Dalam kasus Nikita dan Lolly, aparat kepolisian turut mendampingi proses penjemputan. Ini dilakukan agar tindakan penjemputan berjalan lancar tanpa adanya kekerasan fisik atau tindakan yang melanggar hukum. Dalam situasi seperti ini, pendampingan dari pihak berwenang juga menjadi penting untuk memastikan bahwa hak-hak kedua belah pihak, baik orang tua maupun anak, terlindungi.
Visum dan tugas penyidik.
Dalam penanganan kasus kekerasan, visum et repertum menjadi bagian penting dari pembuktian di pengadilan. Visum ini dilakukan oleh dokter untuk melihat ada atau tidaknya luka fisik yang ditimbulkan akibat kekerasan.
Visum tidak bisa dilakukan sembarangan, melainkan harus berdasarkan permintaan dari penyidik yang menangani kasus.
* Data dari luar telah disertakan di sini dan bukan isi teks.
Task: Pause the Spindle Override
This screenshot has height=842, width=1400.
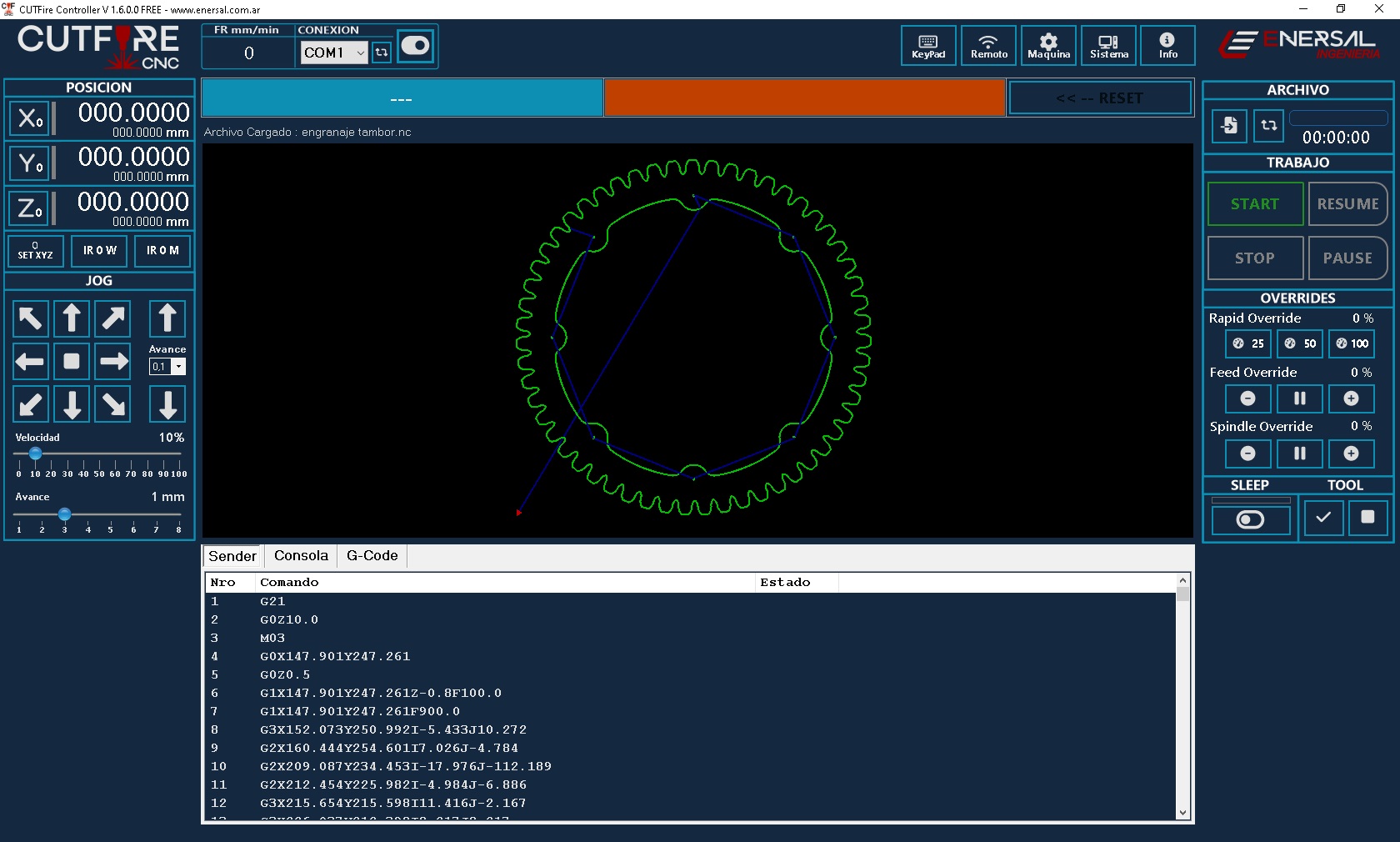Action: tap(1299, 454)
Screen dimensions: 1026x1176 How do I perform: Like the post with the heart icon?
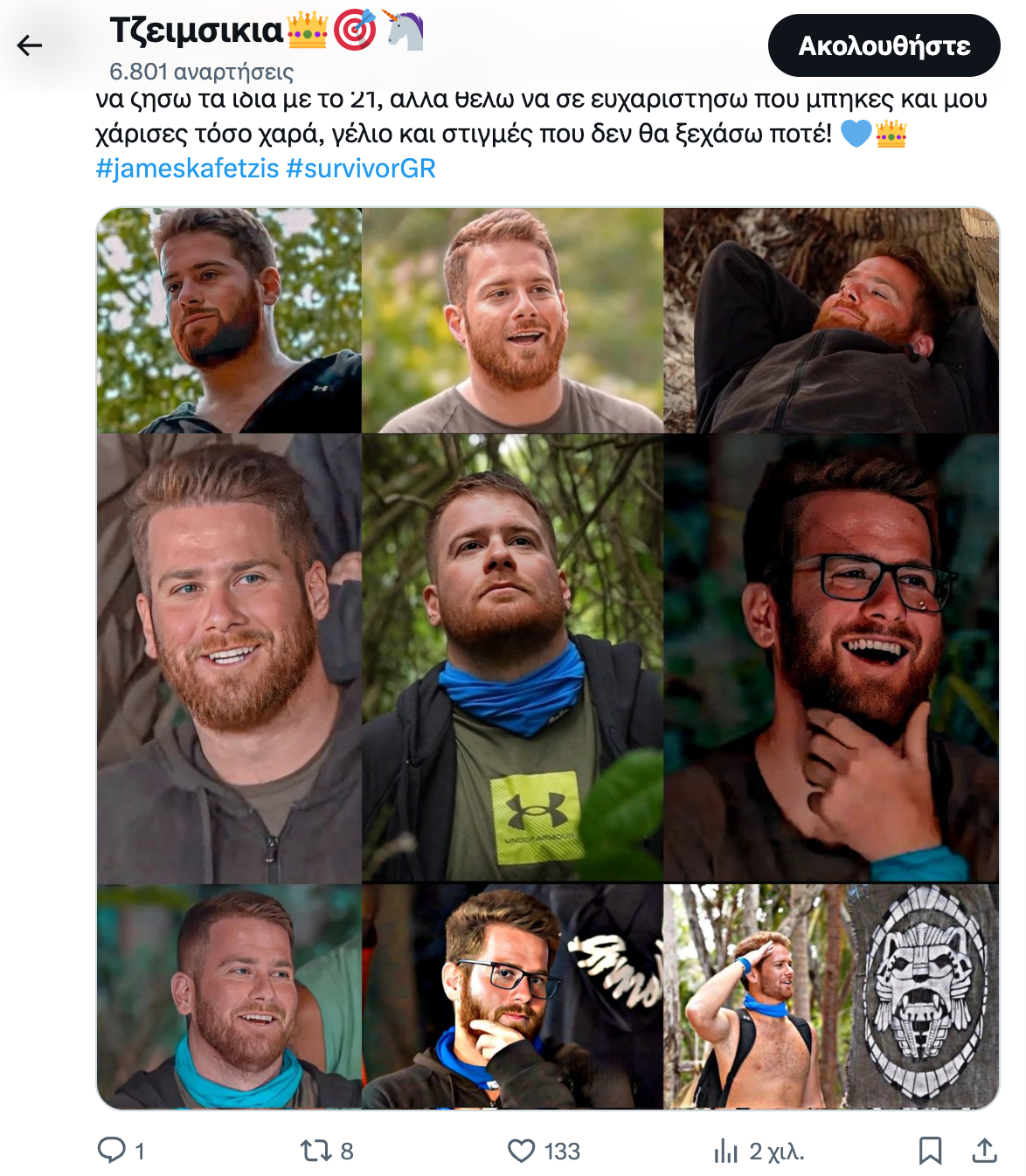click(x=522, y=1151)
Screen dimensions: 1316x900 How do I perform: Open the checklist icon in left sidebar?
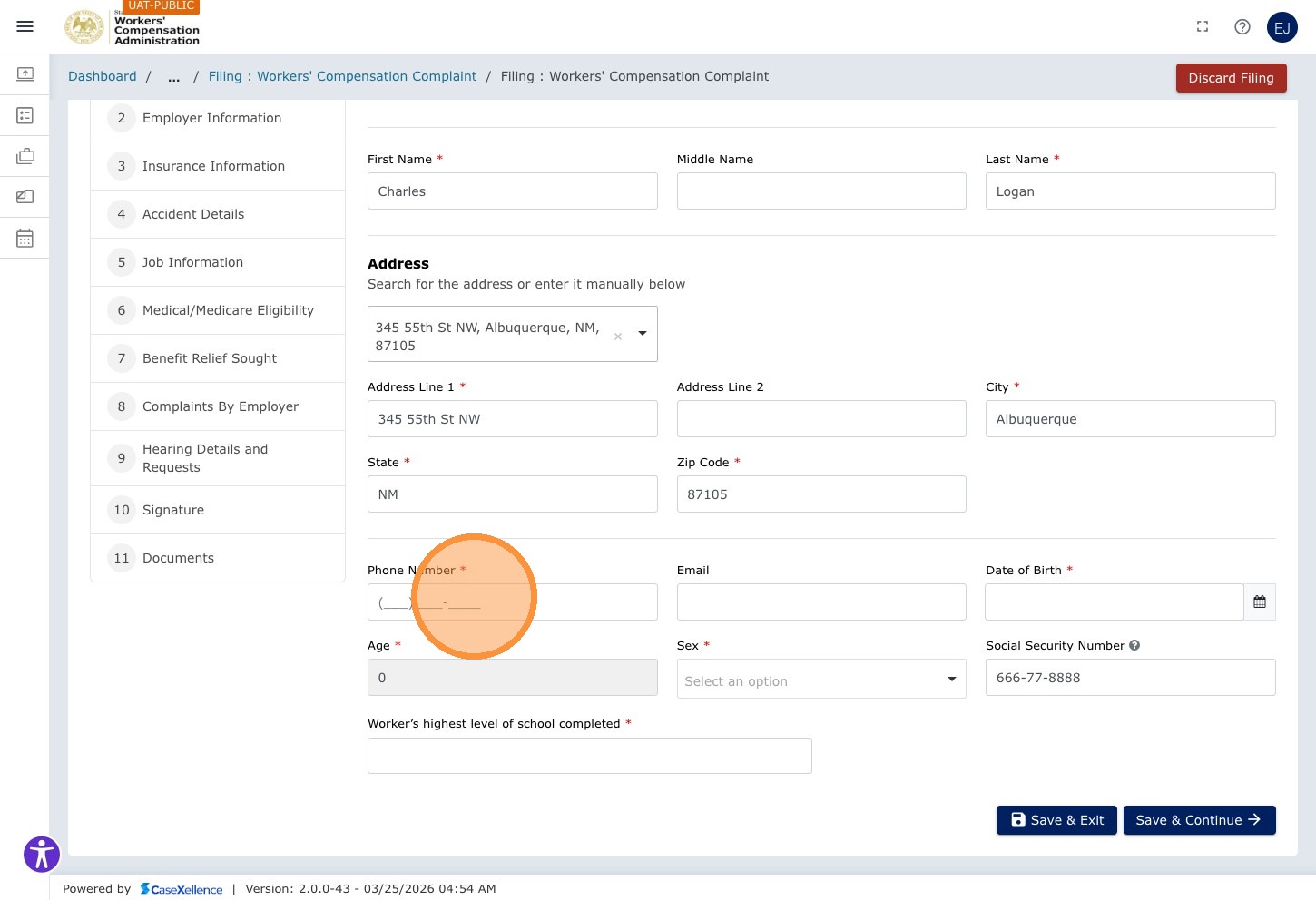coord(25,115)
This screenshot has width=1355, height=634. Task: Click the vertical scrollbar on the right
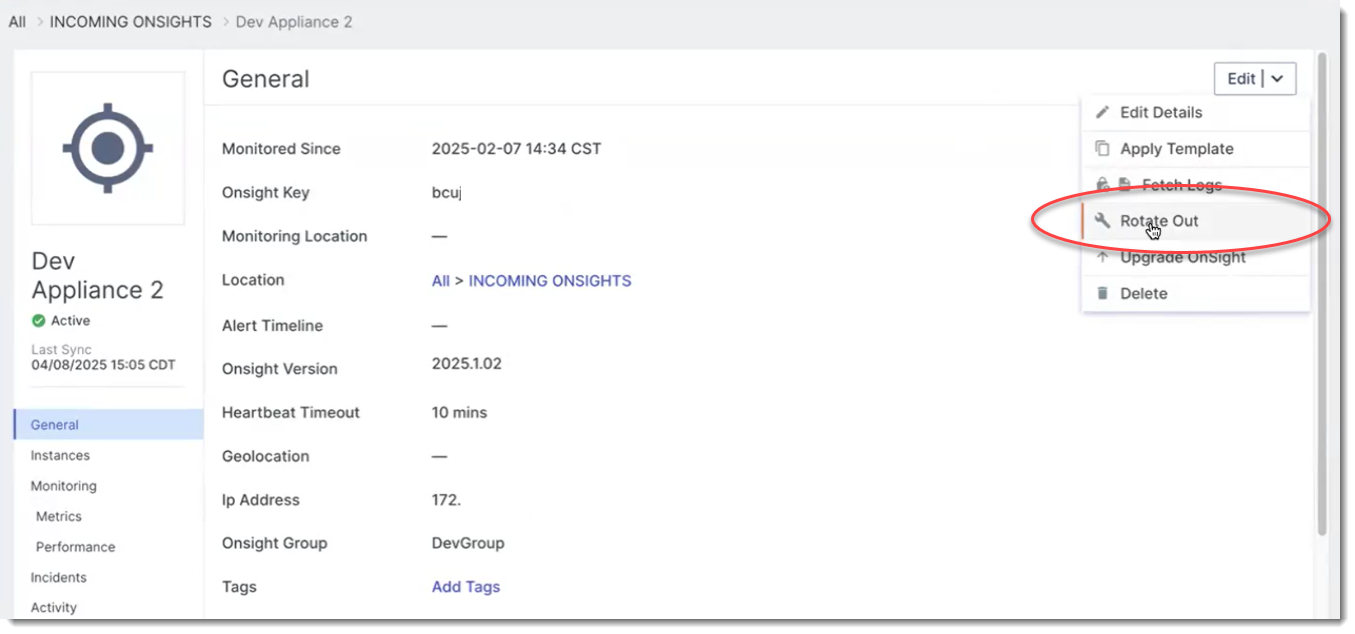pyautogui.click(x=1322, y=300)
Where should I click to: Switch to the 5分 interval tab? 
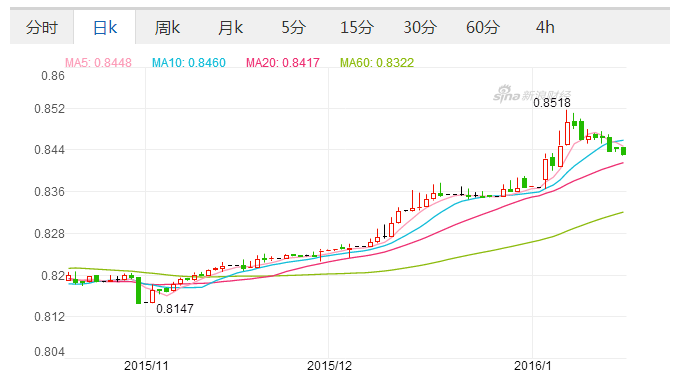[x=293, y=27]
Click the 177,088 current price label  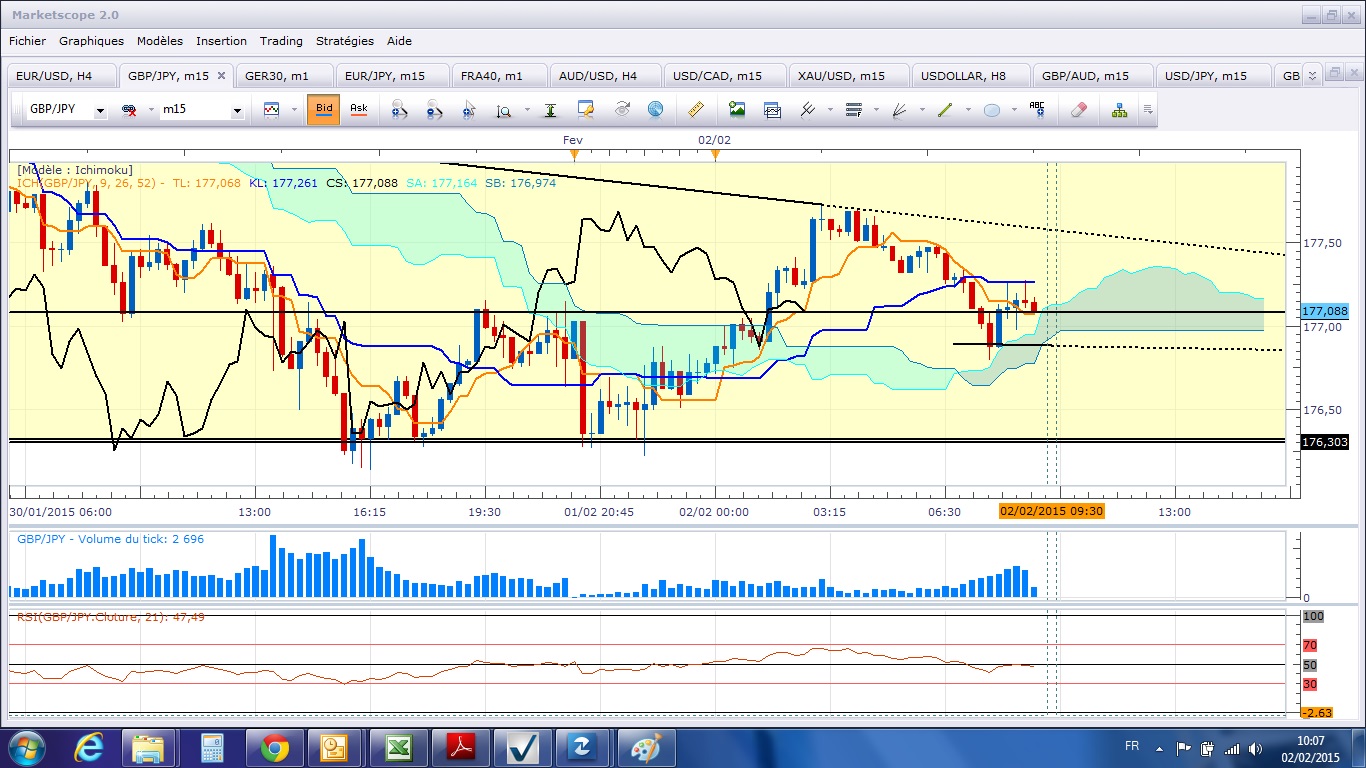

Hal ini diatur dalam Pasal 133 KUHAP yang menyatakan bahwa penyidik berhak meminta visum dari dokter untuk kepentingan pembuktian. Dalam situasi ini, tugas penyidik adalah memastikan bahwa semua bukti, termasuk hasil visum, bisa menjadi alat bukti yang sah di pengadilan.
Fahmi Bachmid menyebut bahwa keputusan terkait visum Lolly sepenuhnya berada di tangan penyidik. Penyidik memiliki kewenangan penuh untuk memutuskan apakah visum diperlukan atau tidak. Oleh karena itu, meski kuasa hukum Nikita mendampingi, proses ini tetap mengikuti jalur hukum yang berlaku di Indonesia.
Penanganan kasus pengasuhan yang rumit.
foto: freepik.com/jcomp
Sering kali, konflik keluarga yang melibatkan anak menjadi rumit dan penuh emosi. Oleh karena itu, dalam situasi yang lebih ekstrem, misalnya jika anak menolak untuk ikut dengan orang tuanya seperti yang terjadi pada Lolly, aparat berwenang bisa menjadi mediator. Lembaga seperti Komisi Perlindungan Anak Indonesia (KPAI) atau pengadilan anak juga bisa terlibat jika situasi semakin memanas dan membutuhkan mediasi formal.
Selain itu, jika dugaan terkait aborsi yang dilontarkan oleh Nikita terhadap putrinya terbukti, ini akan menambah dimensi baru dalam kasus ini. Di Indonesia, aborsi tanpa alasan medis yang sah merupakan tindakan yang dilarang dan bisa berujung pada hukuman pidana, baik bagi pelaku maupun pihak yang terlibat. Oleh sebab itu, langkah Nikita untuk membawa Lolly ke rumah sakit untuk visum bisa dipandang sebagai upaya untuk mengungkap kebenaran terkait dugaan ini.
Namun, perlu diingat bahwa proses hukum tidak boleh dijadikan ajang balas dendam atau untuk mempermalukan pihak tertentu. Semua pihak harus mengikuti aturan yang berlaku dan mengedepankan kepentingan terbaik untuk anak, baik dari sisi kesehatan fisik maupun mentalnya.